Researchers estimating the influence of the superrich on job creation calculate that the number of New Yorkers with more than $500,000 in adjusted gross income was about 30,000, and that, on an average, each spends $200,000 a year on services locally; this would imply that the top one per cent of earners supported about 153,000 service jobs. One hedge fund manager who spends $1million on services - a driver and house staff, investment management and real-estate brokers, restaurants and psychotherapists - probably sustains 25 livlihoods. Even the public sector owes a lot to the superrich. About one per cent of New York City tax-filers in 2000 paid enough to the city ($2.338 billion) to support the wages of roughly 50,000 government employees. Conventional service professions also prosper. A number of jobs that pay middle class wages in virtually any other region earn six figure incomes in New York. New York Stock Exchange Director, Dick Grasso, made headlines when it was revealed that his secretary at the New York stock exchange earned $240,000 a year , while his two drivers took home $130,000 each. But others who had incomes comparable to Grasso’s were not surprised - they were paying their professional and domestic help similar wages.

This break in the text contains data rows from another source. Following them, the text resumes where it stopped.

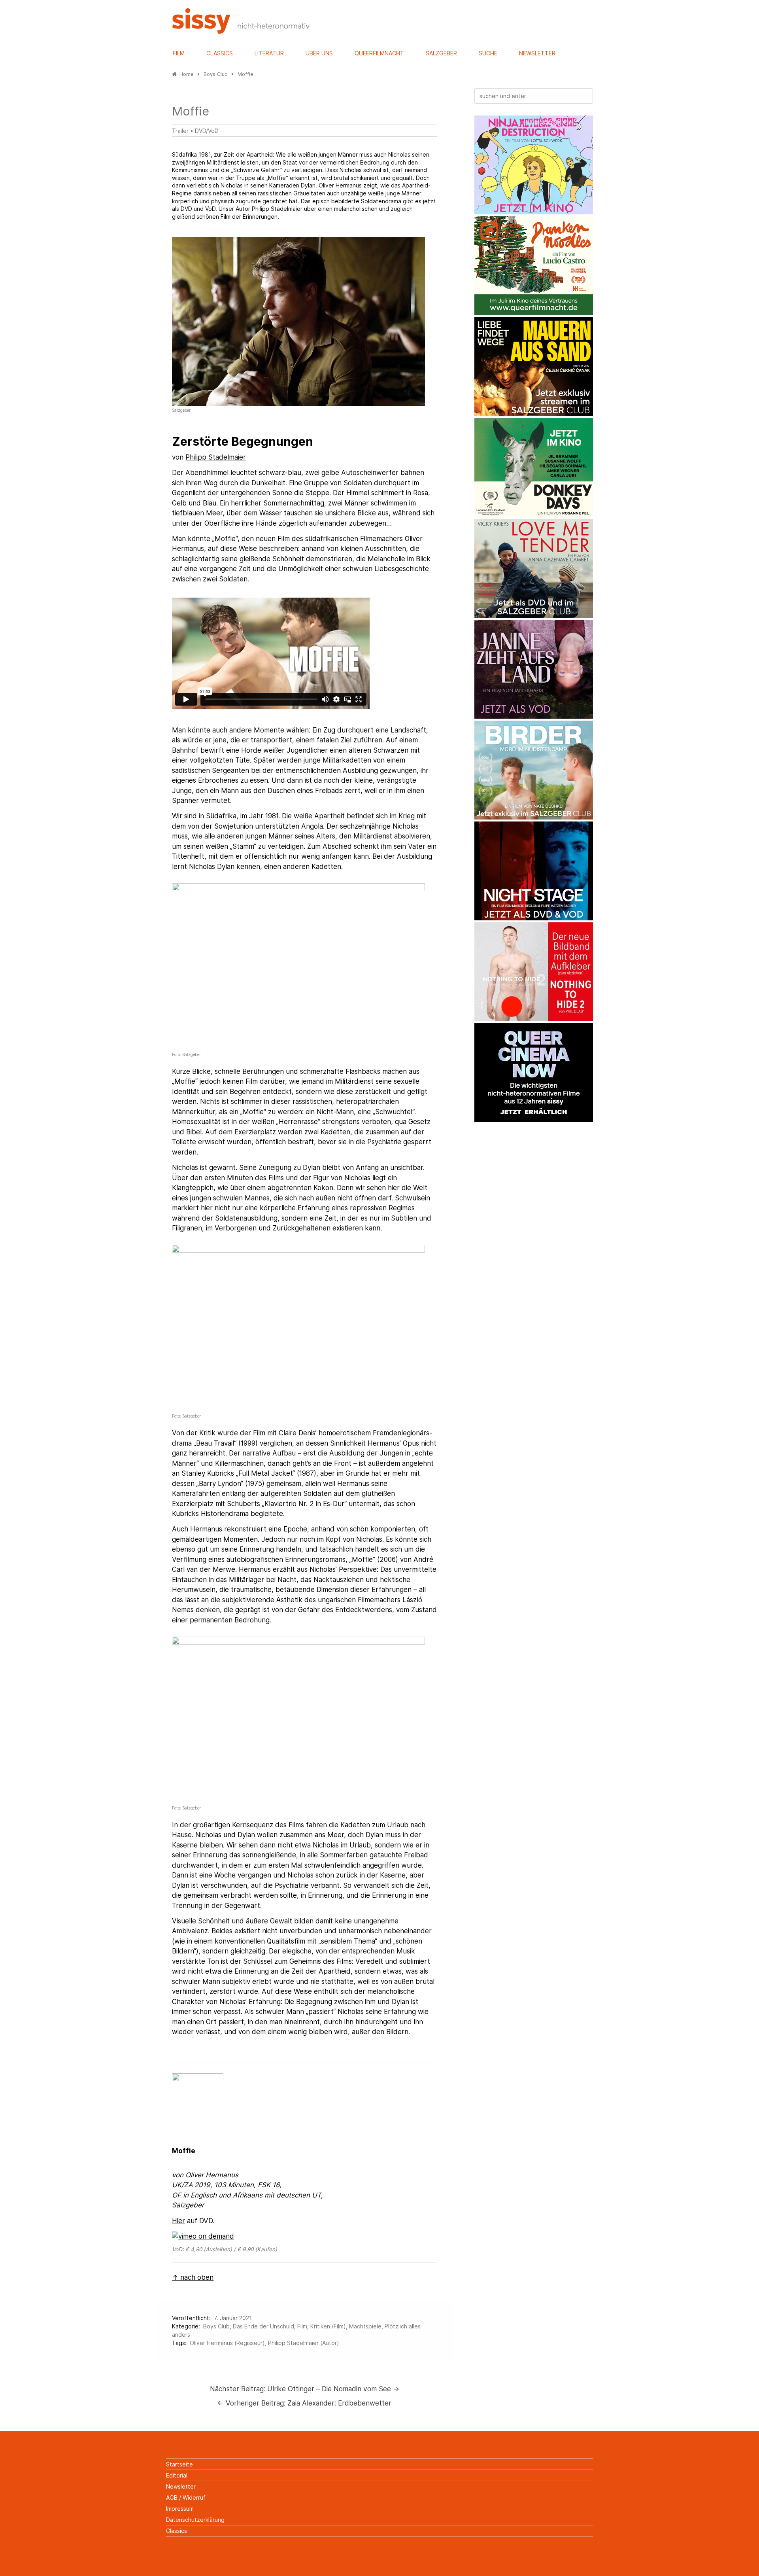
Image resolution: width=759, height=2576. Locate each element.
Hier (178, 2221)
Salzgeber (441, 53)
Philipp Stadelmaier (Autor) (303, 2342)
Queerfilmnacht (379, 53)
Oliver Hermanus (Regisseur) (227, 2342)
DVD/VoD (207, 130)
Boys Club (216, 2326)
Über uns (319, 53)
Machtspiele (365, 2326)
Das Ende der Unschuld (263, 2326)
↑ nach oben (192, 2277)
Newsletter (537, 53)
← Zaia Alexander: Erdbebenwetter (304, 2403)
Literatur (269, 53)
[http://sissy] (242, 31)
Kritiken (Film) (328, 2326)
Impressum (180, 2508)
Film (179, 53)
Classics (219, 53)
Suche (488, 53)
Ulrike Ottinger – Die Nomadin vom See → (304, 2389)
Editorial (176, 2475)
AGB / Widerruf (186, 2497)
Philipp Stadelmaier (215, 457)
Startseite (179, 2464)
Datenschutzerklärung (195, 2519)
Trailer (180, 130)
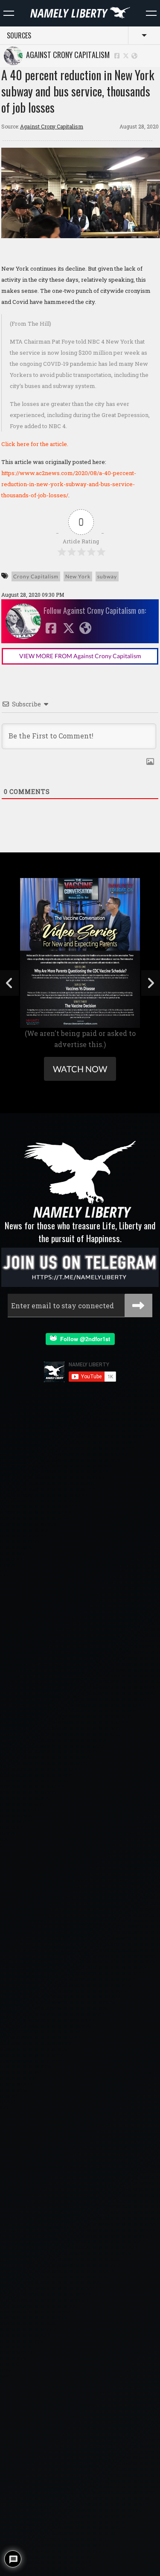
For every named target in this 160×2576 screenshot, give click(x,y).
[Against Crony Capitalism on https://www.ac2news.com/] (134, 55)
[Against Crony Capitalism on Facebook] (117, 55)
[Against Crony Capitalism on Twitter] (126, 55)
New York (77, 576)
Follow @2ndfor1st (83, 1339)
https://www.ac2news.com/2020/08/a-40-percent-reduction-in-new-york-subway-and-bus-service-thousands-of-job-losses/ (68, 484)
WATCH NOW (80, 1069)
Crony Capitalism (35, 576)
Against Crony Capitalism (66, 54)
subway (107, 576)
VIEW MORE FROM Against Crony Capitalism (80, 655)
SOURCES (19, 35)
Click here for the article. (34, 444)
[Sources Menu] (151, 13)
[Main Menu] (8, 13)
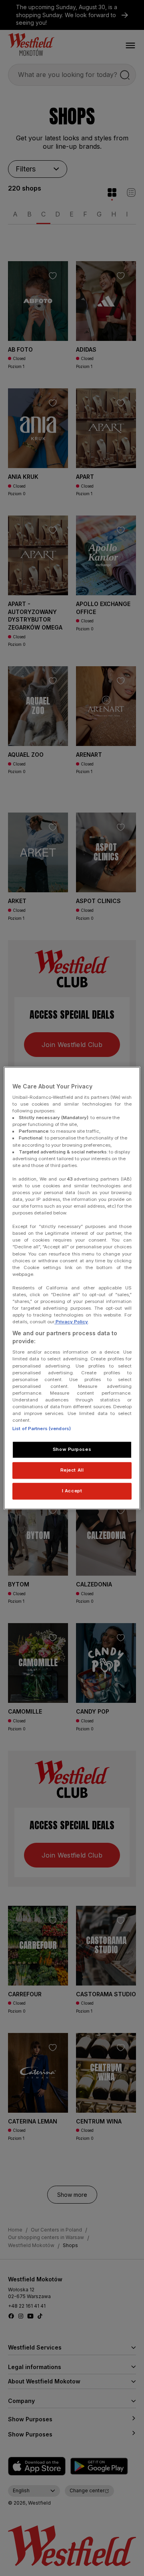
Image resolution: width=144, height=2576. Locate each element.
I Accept (72, 1491)
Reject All (72, 1470)
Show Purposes (72, 1449)
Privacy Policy (71, 1321)
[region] (72, 1288)
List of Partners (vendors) (41, 1428)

Contrast this with those Indian cites that are flush with millionaires and the dismal conditions that their service staff live in. All around, we see manifestations of archaic and falsely protective laws that end up doing more harm than good. Our cites carry the burden of rent laws that have severely crippled the development of reasonable and healthy real estate, of an abysmal failure to prevent irregularities of any kind be it in ‘commercialization of ‘residential’ areas, an inability to counter the takeover of vast tracts of vacant government land by people desperate for a roof over their heads, or a failure to enforce taxes and charges for services that a citizen must rightfully pay for the privileges of living in a modern, civilized city. While some of this latitude appears to benefit the poor - they are allowed to save the roofs over their heads - they actually constitute an indirect subsidy to the rich, allowing the latter to hire domestic staff, low-skilled services, and industrial and construction labour at wages that exclude the possibility of a decent shelter and minimum living standards.

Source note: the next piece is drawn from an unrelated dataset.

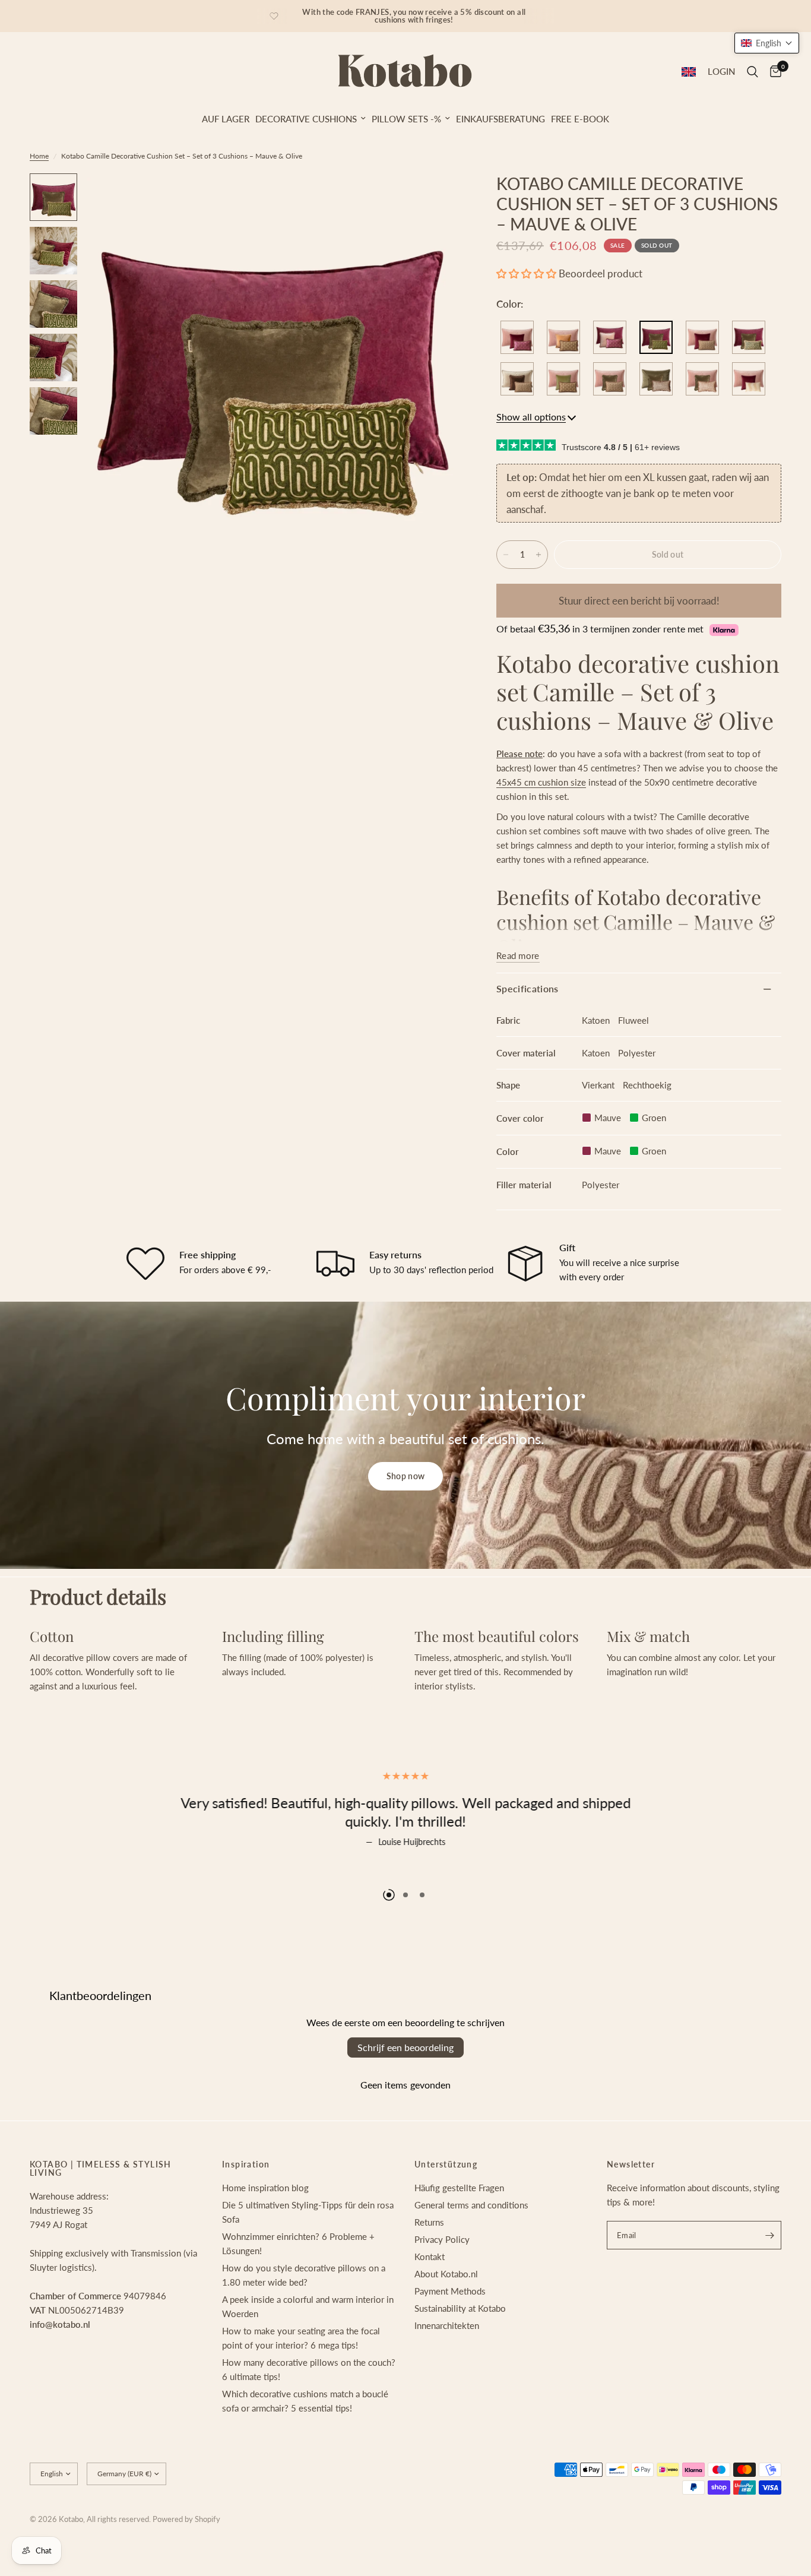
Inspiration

Worse, such practices create a city that, over time, becomes progressively less attractive to the rich - and consequently to industry, to the service sector, and to economic growth - leading, eventually to the decay of the city.
It is the economic spur that gives rise to the cultural and civilizational roots of a city, but unless economics creates such a cultural and civilizational basis, decay is inevitable. A city must not hinder the processes of wealth creation, and the spin-offs of that wealth must be wisely reinvested in the city, allowing it to grow and develop into a magnet that can attract the very best from across the world.